Tresser n’indique point l’action à laquelle on nous montre Lucrèce occupée. Elle ne tresse ni ne tisse ; elle filait, nebat, comme a si bien dit Ovide dans les Fastes.

........Habitués aux cieux,
Un amour souterrain n’attire pas vos yeux.

Cette inversion est tout-à-fait contraire au génie d’une langue privée, comme la nôtre, du lien des désinences.

Nous pourrions aisément allonger cette liste ; mais à quoi bon ? M. Ponsard montre, sans contredit, d’heureuses qualités de style. Nous n’avons nulle envie de le contester. Seulement, il est encore bien loin, comme on voit, de posséder, je ne dis pas la pureté classique, mais la stricte correction grammaticale. — Ce n’est donc pas dans la perfection extraordinaire du langage que se trouve, comme on l’a dit, la raison de la mystérieuse fortune de cette pièce.
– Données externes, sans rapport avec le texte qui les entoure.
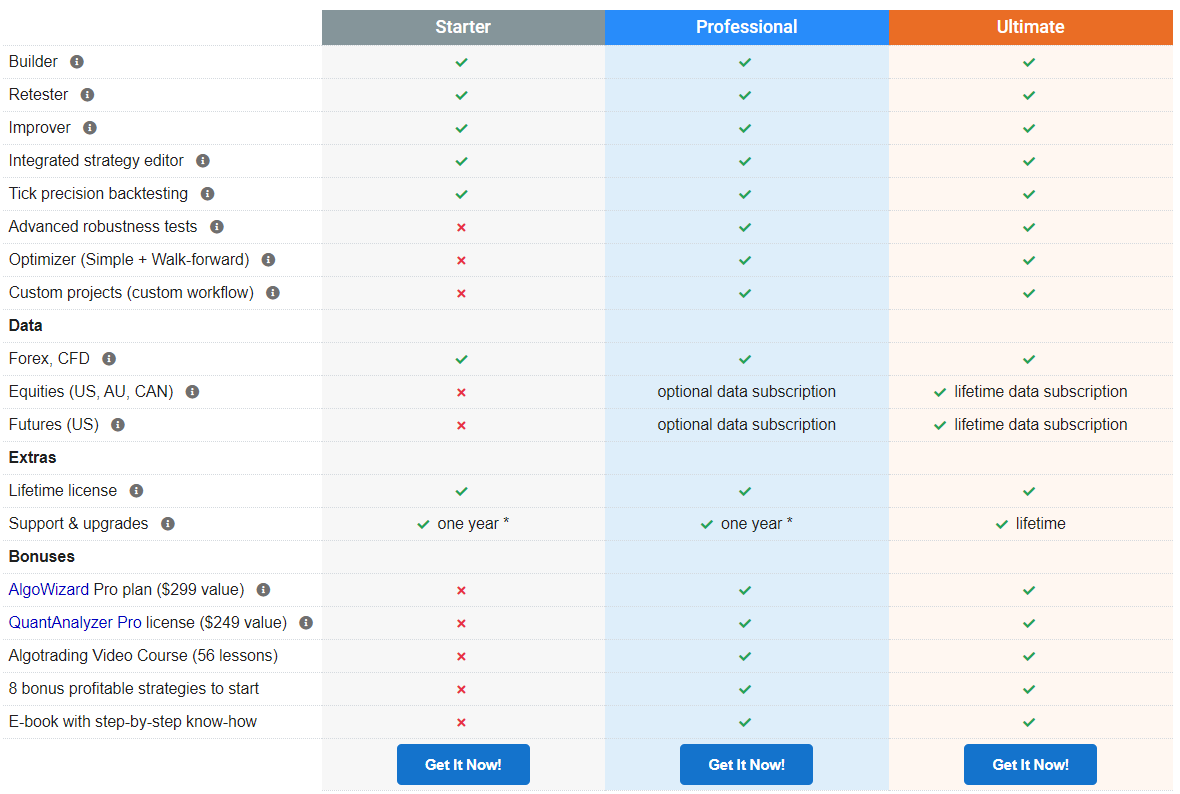Open the AlgoWizard link
Viewport: 1180px width, 794px height.
[x=48, y=590]
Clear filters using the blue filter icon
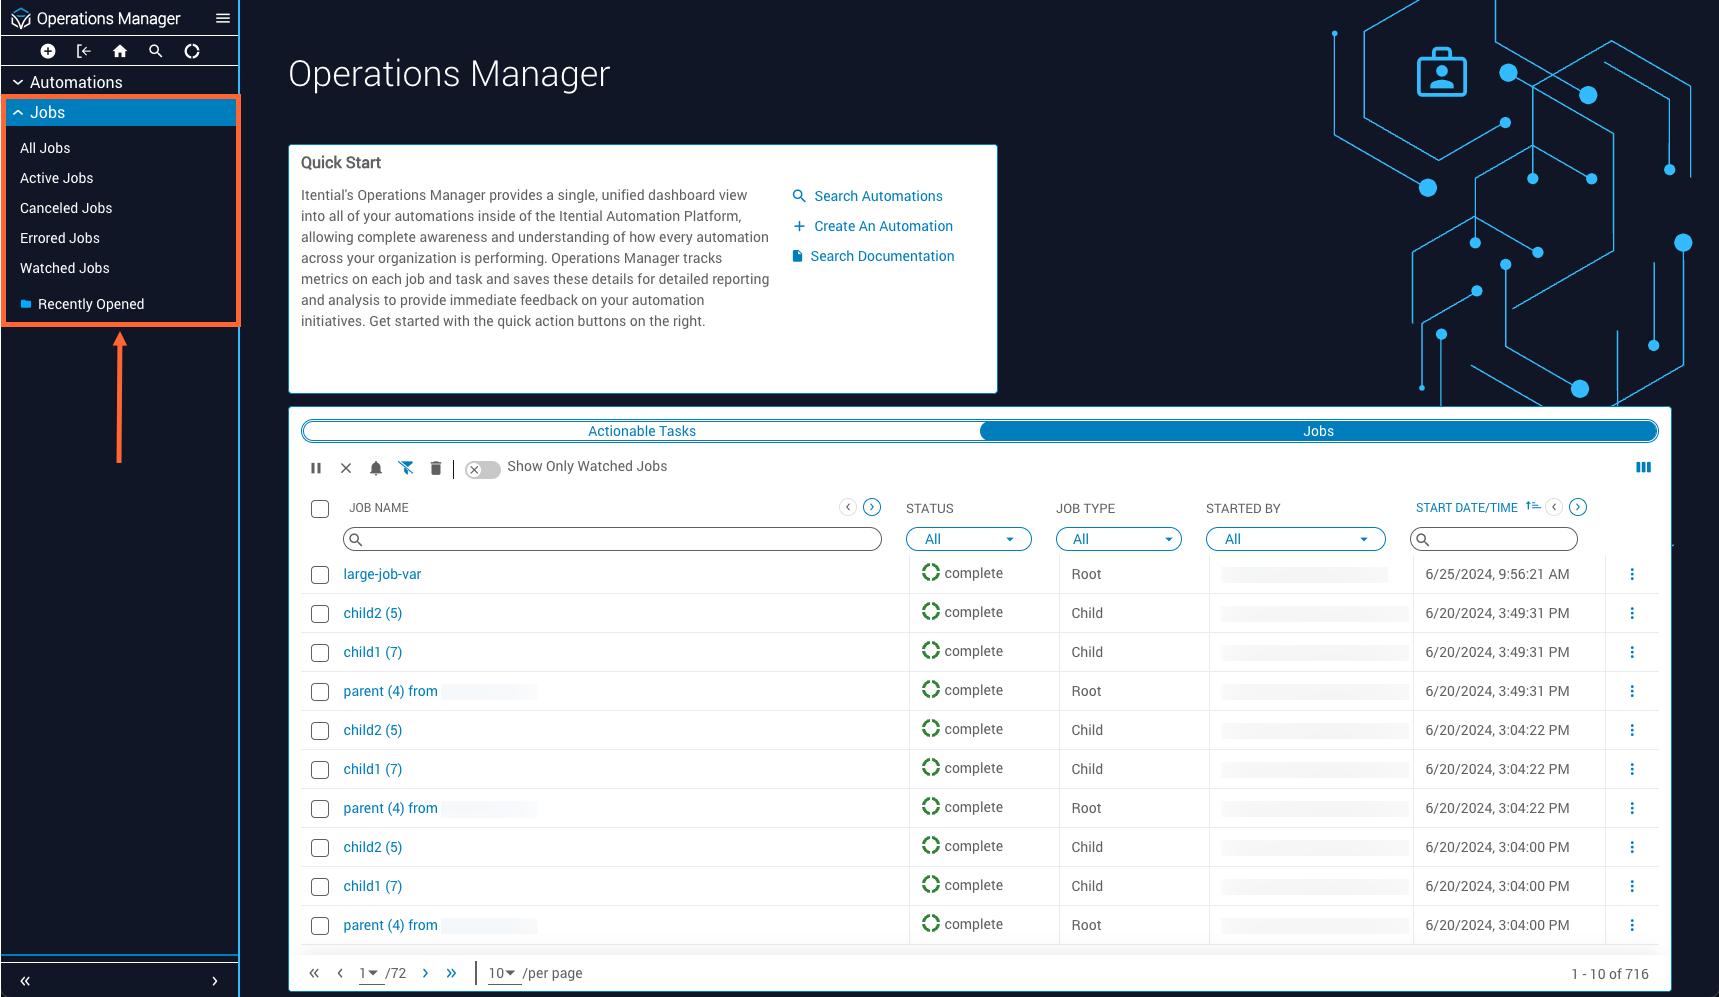 click(406, 468)
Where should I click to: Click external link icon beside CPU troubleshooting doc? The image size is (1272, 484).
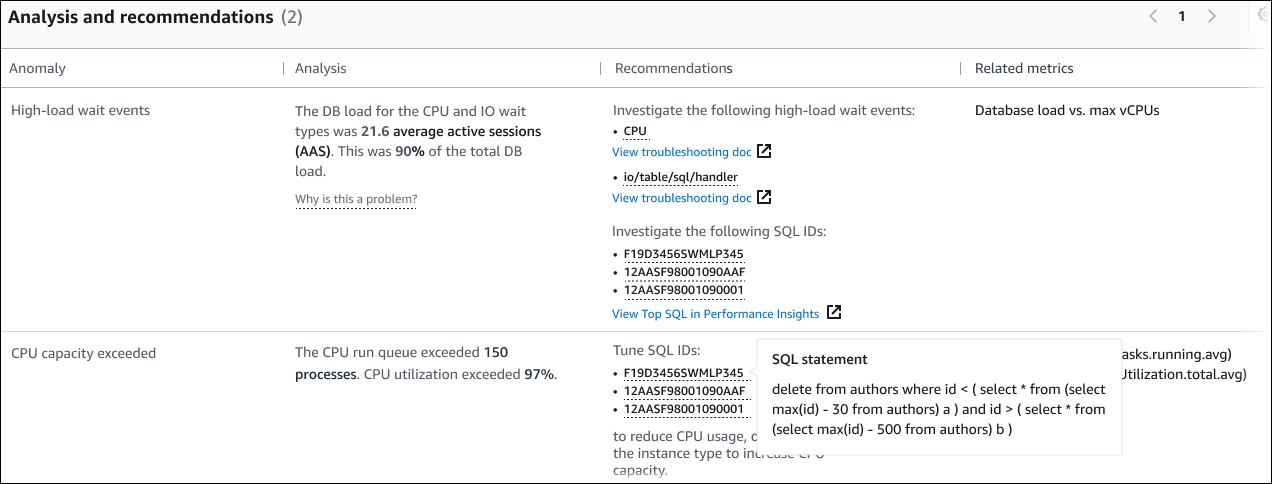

Cette fois enfin nous touchons au terme de notre tâche. Nous avons discuté, une à une, toutes les causes intérieures et directes qui semblent avoir déterminé la faveur passionnée du public pour Lucrèce, et aucune de ces causes, après mûr examen, ne nous a paru suffire pour expliquer ce que cet évènement offre de singulier. Nous avons examiné avec le même soin les raisons extérieures que quelques critiques ont mises en avant, et nous ne les avons pas trouvées mieux fondées. Nous avons remarqué avec plaisir que les applaudissemens prodigués à Lucrèce, ne remettent nullement en question les libertés de forme acquises au drame moderne, non plus qu’aucune des modifications savantes qui nous ont rendu, en le perfectionnant, le libre et souple alexandrin du XVIe siècle.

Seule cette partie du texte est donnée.